Wednesday, March 19, 2014

The Story Hiding Behind The Dumpster

My story guru Brian McDonald talks about the feral story.  Like the flea-pocked, matted and snarling kitten behind the dumpster, the feral story is pure; it comes out of human mouths spontaneously and with no consciousness of the fact that it is a story.  It has not been edited or cleaned up and it's not comfortable.  It has no home.  It is story sprung from and operating on pure story instinct.

I stalk feral stories.  Coffeehouse conversations are great for that.  Almost every exchange in a coffeehouse or a break room is a story. I love to deconstruct feral stories, because they almost always follow the rules of story; there's almost always a beginning, a middle and an end, and usually other great components as well.  I heard this one in a coffee house down the street from the station:

Chick 1: "How's work?"

That's the beginning.  We're at a known time and place.

Chick 2: "You know that new skank I told you about in accounting?"

That's the end of the beginning.  It's the first question that launches us into the first act conflict.

Chick 1: "Yeah?"
Chick 2: "You should have seen the shoes today.  And in the snow.  I mean..."

The conflict is jacked up by the shoes. This takes us into act 2.

Chick 1:  "Desperate."
Chick 2: "Oh, my God.  So desperate,"

But the skank and the shoes were not the nutrient.  Here comes the nutrient:

Chick 1:  "She'll get promoted,"

That's the crisis point at the end of act 2- that the skank will get promoted.

Chick 2:  "Yup.  But when the new management comes in-"

That's the climax, which hinges on the crisis but takes it to a new level. Now the reader or listener knows we're in hot water.  Now what?

Chick 2:  "-well...that will be the fun part,"

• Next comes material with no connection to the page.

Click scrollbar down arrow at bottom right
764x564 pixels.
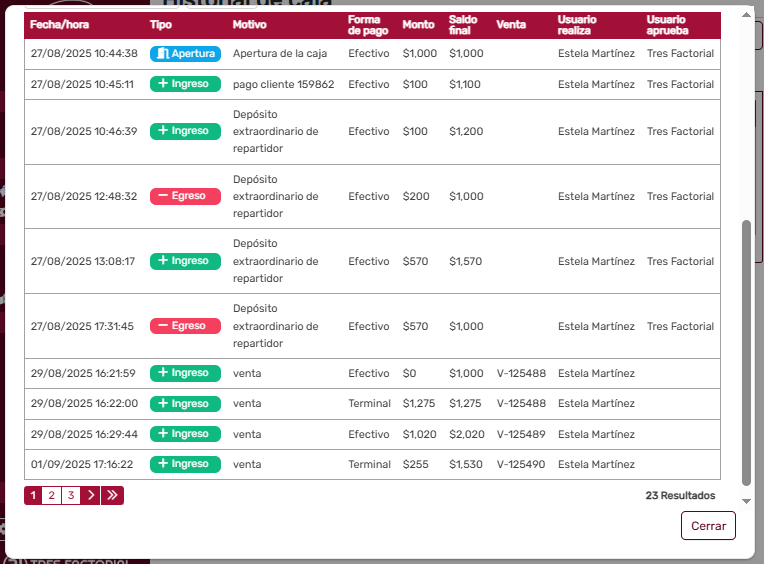[745, 500]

And there's the denouement and the resolve.  Things will be OK again.  Aristotle would have approved of that ending, too, because as he said, "A great ending is both surprising and inevitable,"

In addition to the nutrient (don't be a skank in desperate shoes or it won't end well for you) there was tragedy, foreshadowing and even a cliffhanger.  The "fun part" is coming in a future episode.

I can't get enough of these.  It's like feeding feral cats.  But greedier, because I can use them on the air.